§ **Data shown**

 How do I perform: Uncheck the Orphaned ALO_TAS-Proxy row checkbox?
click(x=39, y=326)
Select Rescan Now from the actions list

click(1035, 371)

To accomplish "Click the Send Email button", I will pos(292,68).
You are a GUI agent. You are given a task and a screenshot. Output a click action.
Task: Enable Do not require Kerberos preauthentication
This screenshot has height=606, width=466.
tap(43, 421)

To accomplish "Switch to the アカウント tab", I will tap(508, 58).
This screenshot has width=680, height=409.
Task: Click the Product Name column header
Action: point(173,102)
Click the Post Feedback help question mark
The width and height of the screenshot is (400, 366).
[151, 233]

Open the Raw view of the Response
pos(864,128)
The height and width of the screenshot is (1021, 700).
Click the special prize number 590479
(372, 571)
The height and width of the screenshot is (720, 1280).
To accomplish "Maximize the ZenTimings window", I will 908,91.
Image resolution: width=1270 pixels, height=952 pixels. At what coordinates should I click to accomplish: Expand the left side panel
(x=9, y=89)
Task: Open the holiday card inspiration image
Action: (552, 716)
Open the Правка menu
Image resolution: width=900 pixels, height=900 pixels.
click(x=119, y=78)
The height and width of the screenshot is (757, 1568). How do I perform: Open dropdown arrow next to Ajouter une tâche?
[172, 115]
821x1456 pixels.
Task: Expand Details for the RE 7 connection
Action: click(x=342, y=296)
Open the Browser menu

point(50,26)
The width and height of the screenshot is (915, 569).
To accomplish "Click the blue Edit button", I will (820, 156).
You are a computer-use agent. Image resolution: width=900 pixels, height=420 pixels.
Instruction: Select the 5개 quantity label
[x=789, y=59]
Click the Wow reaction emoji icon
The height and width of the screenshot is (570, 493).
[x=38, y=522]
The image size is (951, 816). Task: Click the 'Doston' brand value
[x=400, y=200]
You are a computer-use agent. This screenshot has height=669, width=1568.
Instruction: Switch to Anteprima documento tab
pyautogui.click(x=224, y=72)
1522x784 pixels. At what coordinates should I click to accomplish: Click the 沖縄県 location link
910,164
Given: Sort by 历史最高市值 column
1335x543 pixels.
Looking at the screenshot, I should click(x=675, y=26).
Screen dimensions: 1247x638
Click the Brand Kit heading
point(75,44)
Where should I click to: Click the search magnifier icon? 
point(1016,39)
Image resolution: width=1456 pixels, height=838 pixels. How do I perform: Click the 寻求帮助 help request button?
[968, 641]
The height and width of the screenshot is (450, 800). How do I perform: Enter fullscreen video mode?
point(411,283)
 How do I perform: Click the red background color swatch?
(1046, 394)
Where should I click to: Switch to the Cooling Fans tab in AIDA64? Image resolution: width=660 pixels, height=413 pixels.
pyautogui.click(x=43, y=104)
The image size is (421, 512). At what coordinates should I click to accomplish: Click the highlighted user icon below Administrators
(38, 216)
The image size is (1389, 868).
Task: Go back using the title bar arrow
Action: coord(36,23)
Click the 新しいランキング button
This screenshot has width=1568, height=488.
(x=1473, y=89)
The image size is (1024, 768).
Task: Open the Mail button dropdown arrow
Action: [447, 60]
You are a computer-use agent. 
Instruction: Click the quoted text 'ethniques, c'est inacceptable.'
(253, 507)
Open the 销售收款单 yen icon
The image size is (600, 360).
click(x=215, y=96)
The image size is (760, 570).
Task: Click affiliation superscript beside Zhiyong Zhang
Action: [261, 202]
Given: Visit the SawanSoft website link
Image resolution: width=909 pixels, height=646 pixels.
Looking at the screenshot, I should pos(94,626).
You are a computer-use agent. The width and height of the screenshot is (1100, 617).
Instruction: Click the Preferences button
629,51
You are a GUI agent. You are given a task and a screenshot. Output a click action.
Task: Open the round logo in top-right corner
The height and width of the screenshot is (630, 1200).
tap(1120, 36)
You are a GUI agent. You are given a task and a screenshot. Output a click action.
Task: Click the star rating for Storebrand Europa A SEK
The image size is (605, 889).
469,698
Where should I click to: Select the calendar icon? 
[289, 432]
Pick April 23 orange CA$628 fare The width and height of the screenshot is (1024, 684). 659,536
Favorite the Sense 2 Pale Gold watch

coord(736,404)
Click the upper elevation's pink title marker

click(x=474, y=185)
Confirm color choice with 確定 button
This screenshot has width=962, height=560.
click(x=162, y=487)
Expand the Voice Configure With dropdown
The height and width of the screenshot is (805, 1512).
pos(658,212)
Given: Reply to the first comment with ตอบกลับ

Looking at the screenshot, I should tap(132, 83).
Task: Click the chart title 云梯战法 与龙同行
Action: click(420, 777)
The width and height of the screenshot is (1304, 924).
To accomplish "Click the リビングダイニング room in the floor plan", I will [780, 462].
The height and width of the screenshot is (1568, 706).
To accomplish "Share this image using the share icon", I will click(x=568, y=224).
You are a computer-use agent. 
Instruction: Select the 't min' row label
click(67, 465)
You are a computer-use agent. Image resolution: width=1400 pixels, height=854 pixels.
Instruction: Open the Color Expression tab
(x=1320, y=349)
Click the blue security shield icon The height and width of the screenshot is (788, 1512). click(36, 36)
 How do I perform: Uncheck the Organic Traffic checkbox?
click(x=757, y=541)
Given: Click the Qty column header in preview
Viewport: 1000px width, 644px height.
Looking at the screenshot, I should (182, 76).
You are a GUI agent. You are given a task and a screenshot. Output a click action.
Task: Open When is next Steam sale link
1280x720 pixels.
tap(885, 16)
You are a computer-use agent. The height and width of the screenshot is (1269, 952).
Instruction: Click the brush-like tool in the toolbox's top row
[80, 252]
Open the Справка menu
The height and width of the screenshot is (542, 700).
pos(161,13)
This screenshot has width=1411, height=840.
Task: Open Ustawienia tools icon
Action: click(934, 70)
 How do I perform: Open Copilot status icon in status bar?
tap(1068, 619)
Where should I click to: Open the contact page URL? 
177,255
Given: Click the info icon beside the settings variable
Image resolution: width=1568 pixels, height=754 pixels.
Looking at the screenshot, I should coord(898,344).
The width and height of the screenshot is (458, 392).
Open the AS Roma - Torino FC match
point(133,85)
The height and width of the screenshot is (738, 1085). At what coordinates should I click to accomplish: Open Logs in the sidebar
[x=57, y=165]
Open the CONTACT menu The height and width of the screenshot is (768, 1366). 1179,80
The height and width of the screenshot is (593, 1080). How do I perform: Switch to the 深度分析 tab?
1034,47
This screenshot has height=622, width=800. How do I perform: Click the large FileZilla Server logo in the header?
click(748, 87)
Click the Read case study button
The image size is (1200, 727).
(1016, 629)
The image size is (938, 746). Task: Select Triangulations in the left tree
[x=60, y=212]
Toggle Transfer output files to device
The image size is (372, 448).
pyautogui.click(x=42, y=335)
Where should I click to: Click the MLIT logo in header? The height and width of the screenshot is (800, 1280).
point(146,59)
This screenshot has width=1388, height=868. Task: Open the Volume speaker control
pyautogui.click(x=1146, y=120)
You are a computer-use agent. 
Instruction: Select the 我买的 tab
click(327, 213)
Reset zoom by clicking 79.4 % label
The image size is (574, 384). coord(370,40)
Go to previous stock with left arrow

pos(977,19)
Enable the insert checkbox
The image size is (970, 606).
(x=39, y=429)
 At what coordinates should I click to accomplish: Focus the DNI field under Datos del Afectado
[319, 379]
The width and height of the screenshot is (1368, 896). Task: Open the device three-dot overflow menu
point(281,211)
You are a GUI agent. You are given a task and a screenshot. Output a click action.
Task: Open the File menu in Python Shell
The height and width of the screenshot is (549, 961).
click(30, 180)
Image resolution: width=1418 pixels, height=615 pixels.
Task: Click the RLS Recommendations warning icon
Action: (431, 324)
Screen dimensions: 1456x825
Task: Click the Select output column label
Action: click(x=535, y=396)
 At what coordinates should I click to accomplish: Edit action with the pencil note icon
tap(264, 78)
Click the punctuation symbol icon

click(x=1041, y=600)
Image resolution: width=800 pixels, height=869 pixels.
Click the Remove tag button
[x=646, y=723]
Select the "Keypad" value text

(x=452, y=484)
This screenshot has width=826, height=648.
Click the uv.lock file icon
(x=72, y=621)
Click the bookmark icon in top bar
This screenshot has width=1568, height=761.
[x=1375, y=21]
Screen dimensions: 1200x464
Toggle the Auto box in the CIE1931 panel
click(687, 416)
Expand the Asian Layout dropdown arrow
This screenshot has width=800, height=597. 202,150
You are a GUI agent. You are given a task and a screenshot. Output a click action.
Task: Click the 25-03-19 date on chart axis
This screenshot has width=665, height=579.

§ **Task directions**
Pull out all lines from the listing that contain the string "blue".

§ **Response for this exercise**
To accomplish "Click the blue Edit button", I will (820, 156).
Click the blue security shield icon The height and width of the screenshot is (788, 1512). click(36, 36)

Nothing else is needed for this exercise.